Por Constantino Klaric
klariclab@yahoo.com
Señor Gerente:
La situación que atraviesa BOA exige respuestas inmediatas. Las investigaciones sobre los problemas que afectan a la aerolínea pueden continuar, pero la magnitud de la crisis no permite postergar las decisiones. Muchas de las dificultades que hoy enfrenta la empresa son de conocimiento público y han sido señaladas reiteradamente por usuarios, trabajadores y especialistas del sector. Lo que corresponde ahora es identificar responsabilidades, corregir errores y aplicar las sanciones que correspondan cuando existan actos de negligencia o mala gestión.

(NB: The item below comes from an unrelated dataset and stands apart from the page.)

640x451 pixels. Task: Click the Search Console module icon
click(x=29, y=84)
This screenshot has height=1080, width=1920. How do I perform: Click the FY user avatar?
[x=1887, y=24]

Uno de los problemas recurrentes en la administración pública boliviana es la designación de personas sin la preparación o experiencia necesarias para asumir cargos de alta responsabilidad. Cuando una institución estratégica queda en manos de funcionarios que no cuentan con las competencias requeridas, las consecuencias terminan convirtiéndose en una forma de corrupción administrativa afectando directamente a la organización, a sus trabajadores y ciudadanos.
Las quejas contra BOA se acumulan diariamente. Retrasos, cancelaciones, sobreventas y deficiencias en la atención al cliente han deteriorado la imagen de la empresa. La comparación con el histórico Lloyd Aéreo Boliviano surge inevitablemente en la memoria colectiva, no como un ejercicio de nostalgia, sino como referencia de una época en la que la aviación comercial boliviana logró consolidar una presencia importante dentro y fuera de nuestras fronteras.
A esta situación se suma la dificultad de comunicación entre la empresa y sus usuarios. Son frecuentes las denuncias de pasajeros que no reciben respuestas oportunas a sus consultas, reclamos o solicitudes. En una empresa de servicio público, la atención al cliente no puede ser considerada un aspecto secundario. Escuchar y brindar soluciones constituye una obligación institucional y una herramienta fundamental para detectar problemas antes de que se conviertan en crisis mayores.
Durante mi cooperación ad honorem con BOA tuve la oportunidad de presentar propuestas orientadas a ampliar la conectividad aérea del país mediante el desarrollo de nuevas rutas internacionales, entre ellas La Habana, Panamá, México y Aeroparque. Estas iniciativas buscaban fortalecer la presencia regional de la empresa y generar nuevas oportunidades comerciales para el país.
Asimismo, consideré prioritario impulsar acuerdos con empresas especializadas en mantenimiento aeronáutico, como SAE, certificada por la FAA. La posibilidad de realizar determinadas reparaciones y trabajos de mantenimiento en territorio nacional permitiría reducir la salida de divisas, generar empleo especializado y desarrollar capacidades técnicas que fortalezcan la industria aeronáutica boliviana.
BOA necesita consolidar una estructura de gestión basada en la experiencia, el conocimiento técnico y la capacidad profesional. Los cargos estratégicos deben estar ocupados por bolivianos altamente calificados, capaces de tomar decisiones orientadas a la eficiencia operativa y a la sostenibilidad de la empresa. También resulta indispensable fortalecer la administración aeroportuaria y mejorar la coordinación con las autoridades aeronáuticas nacionales e internacionales, un aspecto clave para garantizar operaciones seguras, eficientes y competitivas.
Boliviana de Aviación aún tiene la oportunidad de recuperar la confianza de los pasajeros y consolidarse como una línea aérea moderna y eficiente. Sin embargo, ese objetivo solo será posible mediante una gestión profesional, transparente y comprometida con la calidad del servicio. El momento de actuar es ahora. Cada día sin soluciones concretas representa mayores costos para la empresa, más inconvenientes para los pasajeros y un deterioro adicional de una institución que pertenece a todos los bolivianos. BOA debe volver a convertirse en motivo de orgullo nacional y en una verdadera herramienta de integración y desarrollo para el país.